Arbeit und Bildung

Der Wiederaufbau der Siedlung stützt sich auf die ehrenamtliche Mitarbeit unzähliger Helfer. Besonders an den Wochenenden kommen sie aus Kirchengemeinden in ganz Deutschland, um beim Wiederaufbau zu helfen. Manche Familien verbringen aus diesem Grund in der Friedensstadt auch Teile ihres Jahresurlaubs. Für Facharbeiten werden überwiegend Firmen aus der Region beauftragt.

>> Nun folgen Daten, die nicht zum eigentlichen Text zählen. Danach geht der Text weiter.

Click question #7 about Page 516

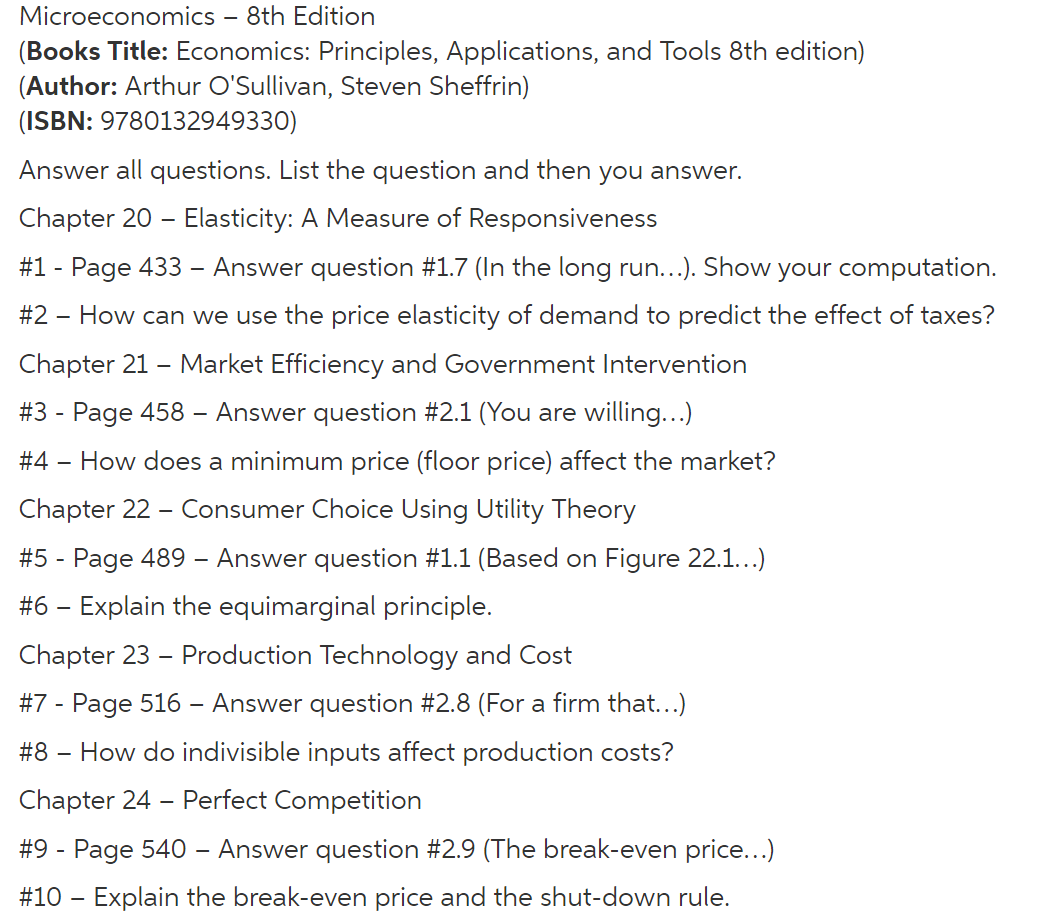click(x=353, y=704)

Wie in den ersten Siedlungsjahren muss auch für die Zukunft der Aufbau sich selbst tragender Wirtschaftsstrukturen realisiert werden. Dank privater Initiativen ist bereits eine kleine Ladenzeile entstanden, und im Frieda-Müller-Haus sind verschiedene Dienstleister beheimatet. Darüber hinaus sollen in folgenden Bereichen Arbeitsplätze entstehen:

  • Gastronomische Betriebe
  • Einrichtungen eines "sanften Tourismus"
  • Handwerksbetriebe
  • kulturelle Einrichtungen

Zum Komplex Arbeit gehören auch die Bereiche Erziehung und Bildung. Vorträge, Wanderungen oder Filmvorführungen richten sich an alle Altersstufen. Der "Schulverein Friedensstadt e.V." kümmert sich um die Sanierung des Schulgebäudes, langfristig ist die Aufnahme eines Schulbetriebes vorgesehen. Im Kindergarten des Vereins "Regenbogenland e.V." werden täglich Kinder im Alter bis 12 Jahre betreut. In speziellen Werkstätten sollen auch Menschen mit Behinderungen Arbeit finden. Die "Integrative Gruppe" behinderter und nichtbehinderter Menschen beschäftigt sich intensiv mit dieser Aufgabe.